Потянул бы он весь Землескреб. Почему бы и не потянуть? При нынешней-то нетребовательности москвича, напуганного смутой жизни, непременно потянул бы. Если бы захотел. Если бы его попросили. Но никто не просил. И не всякую просьбу Шеврикука согласился бы уважить. Если бы стали его улещивать останкинские чины и краснобаи, он бы их унизил отказом. А те, чье расположение могло оказаться и уместным, не просили. Хуже того, было известно: те-то – не все, но один из тех – в разговорах, возможно, и печать налагающих, называли Шеврикуку плутом, лодырем, вралем, пройдохой. Еще и пронырой. И еще – бузотером. Ну ладно бы просто называли. Мало ли чего не наговорят сгоряча болтуны, пусть и самые рукодержащие. А то ведь и расставляли для него шлагбаумы. Может, даже и капканы, коли не брезговали охотничьим промыслом. Впрочем, капканами Шеврикука мог себя наградить и в мечтаниях. Кто он был таков, чтобы ставить ему капканы? «А вот таков! Таков! – раззадоривал себя Шеврикука. – Что и капканы закажут!»
Должен заметить, что среди прочих комплиментов слова «плут» и «проныра» менее всего обижали Шеврикуку. Ну плут, ну проныра – и что здесь дурного? Это именно в пятистенке с котом на печи, со сверчком, с хозяином, его женой и чадами был хорош тишайший лежебока, лишь бы дом благоденствовал и не прыгали бы по столу миски с борщом.

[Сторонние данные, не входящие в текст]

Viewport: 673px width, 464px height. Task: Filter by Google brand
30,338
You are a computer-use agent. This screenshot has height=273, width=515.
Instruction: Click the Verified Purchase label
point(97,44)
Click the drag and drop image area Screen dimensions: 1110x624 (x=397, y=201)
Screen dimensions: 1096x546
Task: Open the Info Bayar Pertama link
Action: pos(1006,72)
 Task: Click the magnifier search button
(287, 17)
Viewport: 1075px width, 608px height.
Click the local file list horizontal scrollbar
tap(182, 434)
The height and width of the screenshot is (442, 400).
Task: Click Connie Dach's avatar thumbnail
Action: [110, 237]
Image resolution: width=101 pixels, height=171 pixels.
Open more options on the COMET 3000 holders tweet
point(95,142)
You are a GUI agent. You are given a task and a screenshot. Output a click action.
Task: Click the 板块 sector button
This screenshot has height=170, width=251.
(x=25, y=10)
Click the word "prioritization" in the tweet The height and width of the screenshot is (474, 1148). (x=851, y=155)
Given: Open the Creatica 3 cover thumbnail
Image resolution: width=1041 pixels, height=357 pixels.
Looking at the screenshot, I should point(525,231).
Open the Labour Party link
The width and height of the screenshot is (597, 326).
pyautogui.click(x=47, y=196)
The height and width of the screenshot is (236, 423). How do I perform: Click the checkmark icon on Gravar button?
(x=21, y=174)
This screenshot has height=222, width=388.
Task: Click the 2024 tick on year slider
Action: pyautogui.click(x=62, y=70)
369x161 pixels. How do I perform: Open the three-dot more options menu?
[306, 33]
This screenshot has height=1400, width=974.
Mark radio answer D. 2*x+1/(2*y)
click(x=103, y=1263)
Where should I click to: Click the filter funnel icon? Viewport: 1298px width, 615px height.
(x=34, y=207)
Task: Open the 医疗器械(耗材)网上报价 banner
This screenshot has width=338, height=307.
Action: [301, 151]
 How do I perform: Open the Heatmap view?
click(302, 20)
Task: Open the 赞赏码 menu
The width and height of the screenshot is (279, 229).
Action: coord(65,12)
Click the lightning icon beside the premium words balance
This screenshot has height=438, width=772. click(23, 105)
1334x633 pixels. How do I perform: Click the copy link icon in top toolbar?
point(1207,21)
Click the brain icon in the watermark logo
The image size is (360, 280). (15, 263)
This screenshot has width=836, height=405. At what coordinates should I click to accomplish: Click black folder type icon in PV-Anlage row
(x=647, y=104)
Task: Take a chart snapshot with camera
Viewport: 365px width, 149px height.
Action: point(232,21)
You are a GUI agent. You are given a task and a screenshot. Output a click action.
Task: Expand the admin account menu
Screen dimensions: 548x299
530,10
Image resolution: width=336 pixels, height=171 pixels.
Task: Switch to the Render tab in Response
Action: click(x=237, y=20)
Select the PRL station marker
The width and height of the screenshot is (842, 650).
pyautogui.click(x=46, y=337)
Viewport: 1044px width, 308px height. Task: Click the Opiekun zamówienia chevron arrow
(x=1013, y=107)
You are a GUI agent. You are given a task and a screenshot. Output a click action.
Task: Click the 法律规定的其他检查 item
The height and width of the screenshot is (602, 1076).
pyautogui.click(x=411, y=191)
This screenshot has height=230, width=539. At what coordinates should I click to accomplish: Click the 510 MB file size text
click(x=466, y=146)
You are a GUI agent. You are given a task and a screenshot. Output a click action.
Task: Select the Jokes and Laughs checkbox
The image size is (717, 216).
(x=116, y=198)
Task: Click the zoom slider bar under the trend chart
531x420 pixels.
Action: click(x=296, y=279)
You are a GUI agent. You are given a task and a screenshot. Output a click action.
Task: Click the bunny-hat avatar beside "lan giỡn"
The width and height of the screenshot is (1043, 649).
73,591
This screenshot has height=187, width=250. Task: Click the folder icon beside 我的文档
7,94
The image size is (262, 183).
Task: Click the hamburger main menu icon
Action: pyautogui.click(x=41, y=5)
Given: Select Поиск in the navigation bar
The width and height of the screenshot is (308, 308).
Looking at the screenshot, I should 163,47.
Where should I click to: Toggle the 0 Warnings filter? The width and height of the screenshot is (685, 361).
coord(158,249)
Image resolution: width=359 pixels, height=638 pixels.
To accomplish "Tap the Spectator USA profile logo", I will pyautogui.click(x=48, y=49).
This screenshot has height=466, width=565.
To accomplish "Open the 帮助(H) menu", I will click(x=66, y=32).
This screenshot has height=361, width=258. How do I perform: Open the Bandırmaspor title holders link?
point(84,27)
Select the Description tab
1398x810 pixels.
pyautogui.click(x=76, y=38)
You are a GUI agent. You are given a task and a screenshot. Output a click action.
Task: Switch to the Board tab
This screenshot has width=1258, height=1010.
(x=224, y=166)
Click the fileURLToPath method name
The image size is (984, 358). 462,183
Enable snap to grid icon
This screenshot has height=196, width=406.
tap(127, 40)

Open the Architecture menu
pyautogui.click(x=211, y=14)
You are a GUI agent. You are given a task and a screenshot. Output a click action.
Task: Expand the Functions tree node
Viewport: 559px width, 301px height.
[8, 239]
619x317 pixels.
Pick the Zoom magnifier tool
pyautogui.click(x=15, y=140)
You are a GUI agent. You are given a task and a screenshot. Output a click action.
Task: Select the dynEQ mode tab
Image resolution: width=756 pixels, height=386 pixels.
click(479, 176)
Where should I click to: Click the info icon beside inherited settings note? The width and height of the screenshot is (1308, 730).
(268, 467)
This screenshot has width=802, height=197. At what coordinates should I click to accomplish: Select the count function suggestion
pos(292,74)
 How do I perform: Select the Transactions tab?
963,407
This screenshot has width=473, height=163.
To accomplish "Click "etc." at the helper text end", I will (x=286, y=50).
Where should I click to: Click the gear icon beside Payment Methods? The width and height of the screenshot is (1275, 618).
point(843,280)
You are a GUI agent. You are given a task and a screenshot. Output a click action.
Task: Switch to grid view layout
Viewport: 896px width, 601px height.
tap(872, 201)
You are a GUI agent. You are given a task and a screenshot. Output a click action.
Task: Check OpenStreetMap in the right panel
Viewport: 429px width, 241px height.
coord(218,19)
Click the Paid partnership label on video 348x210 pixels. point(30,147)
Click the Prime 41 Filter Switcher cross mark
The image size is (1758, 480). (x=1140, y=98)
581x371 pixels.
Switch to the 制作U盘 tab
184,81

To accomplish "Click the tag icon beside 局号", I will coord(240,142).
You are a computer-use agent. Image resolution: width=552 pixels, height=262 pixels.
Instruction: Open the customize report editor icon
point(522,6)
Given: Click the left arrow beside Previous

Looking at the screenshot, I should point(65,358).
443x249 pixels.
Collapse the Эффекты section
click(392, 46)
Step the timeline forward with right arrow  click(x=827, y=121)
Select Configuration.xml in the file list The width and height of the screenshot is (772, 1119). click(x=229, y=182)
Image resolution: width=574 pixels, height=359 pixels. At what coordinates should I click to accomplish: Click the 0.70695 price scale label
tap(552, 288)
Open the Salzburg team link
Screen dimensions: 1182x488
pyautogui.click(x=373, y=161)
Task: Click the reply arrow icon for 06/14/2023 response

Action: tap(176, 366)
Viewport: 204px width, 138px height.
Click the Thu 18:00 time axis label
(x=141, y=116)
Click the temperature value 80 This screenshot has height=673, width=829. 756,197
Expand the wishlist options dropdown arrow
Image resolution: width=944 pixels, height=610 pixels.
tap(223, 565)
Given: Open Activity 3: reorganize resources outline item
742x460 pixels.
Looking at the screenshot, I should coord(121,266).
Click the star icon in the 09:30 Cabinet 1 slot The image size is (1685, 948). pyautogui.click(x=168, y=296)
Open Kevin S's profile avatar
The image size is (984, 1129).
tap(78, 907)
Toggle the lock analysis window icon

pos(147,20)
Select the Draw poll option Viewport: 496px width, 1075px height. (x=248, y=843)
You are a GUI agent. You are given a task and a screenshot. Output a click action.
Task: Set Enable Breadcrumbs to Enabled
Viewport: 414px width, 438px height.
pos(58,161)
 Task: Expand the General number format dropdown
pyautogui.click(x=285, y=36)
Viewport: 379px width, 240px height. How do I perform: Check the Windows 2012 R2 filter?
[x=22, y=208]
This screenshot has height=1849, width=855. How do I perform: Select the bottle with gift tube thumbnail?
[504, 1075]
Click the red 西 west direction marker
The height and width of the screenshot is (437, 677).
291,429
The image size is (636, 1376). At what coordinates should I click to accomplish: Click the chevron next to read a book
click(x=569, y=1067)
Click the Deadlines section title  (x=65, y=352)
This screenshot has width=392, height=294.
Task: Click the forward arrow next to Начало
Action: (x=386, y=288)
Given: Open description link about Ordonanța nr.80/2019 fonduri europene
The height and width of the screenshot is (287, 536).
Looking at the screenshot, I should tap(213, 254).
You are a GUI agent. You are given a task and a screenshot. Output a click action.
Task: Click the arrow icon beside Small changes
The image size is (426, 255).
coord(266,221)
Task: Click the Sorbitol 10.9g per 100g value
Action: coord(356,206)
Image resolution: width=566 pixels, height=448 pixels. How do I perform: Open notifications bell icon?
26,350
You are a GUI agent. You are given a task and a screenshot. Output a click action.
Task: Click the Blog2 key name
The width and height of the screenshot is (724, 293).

А нынче-то, когда обслуживать приходится и не людей, не жильцов на Земле, а квартиросъемщиков, персонажей дэзовских бухгалтерий, с излишеством набитых в братских подъездах, друг от друга отличаемых фотоликами на карточках покупателей, натурами скандальными, как нынче-то не крутиться плутом и пронырой? Много ли выйдет проку без плутовства и пронырства? То-то и оно. А он, Шеврикука, был способный… И слово «враль» его не особенно раздражало. Ну враль, а кто теперь не враль? Хотя деликатнее и справедливее было бы аттестовать его фантазером. Или даже мечтателем. С воображением. Но то, что его отнесли к лодырям и лоботрясам, было Шеврикуке досадно. Сами кто они будут, аховые работнички! Только что дадено им носить в парадные дни кружевные воротники, штаны с витым шнуром-сутажом, а если парадные дни зимние – валенки, подшитые тремя слоями красной галошной резины и утепленные внутри кроличьим мехом. И опять же ходят легенды об их парадных бязевых кальсонах, будто бы они на гусином пуху и украшены сердитыми желтыми цветами с жостовских подносов. Да, унижать квартальных домовых, обзывать их, топать на них ногами в этаких валенках и кальсонах им дозволено статусом. Но дообзываются и дотопаются.
Ну, предположим, теперь он лодырь и лоботряс. Оттого что надоело. Обрыдло. Сам себе позволил быть лоботрясом. Что нынче усердствовать в Останкине? Главное – не разрешить себе воровать, до этого Шеврикука еще не добрел и вряд ли добредет. Но судить о его сути, лоботряс он или не лоботряс, мог лишь он сам, а не всякие жующие пастилу чины с плоеными кружевами у шей (от испанских грандов, что ли, или от лотарингских гуманистов? Кому-то ведь, начитанному, ударило в голову, и зазвенели коклюшки). При этом, конечно, Шеврикука соображал, что, если бы его попросили и призвали, он бы и брыжжи одобрил, и валенки, и парадные кальсоны, но не призывали негодяи, отцы-командиры, держали в Землескребе, числили лодырем и все же наверняка ставили ему капканы. А ведь даже теперь при всех числителях и знаменателях судьбы Шеврикуки его подъезды в Землескребе были самыми опрятными. Знать об этом кому следует полагалось.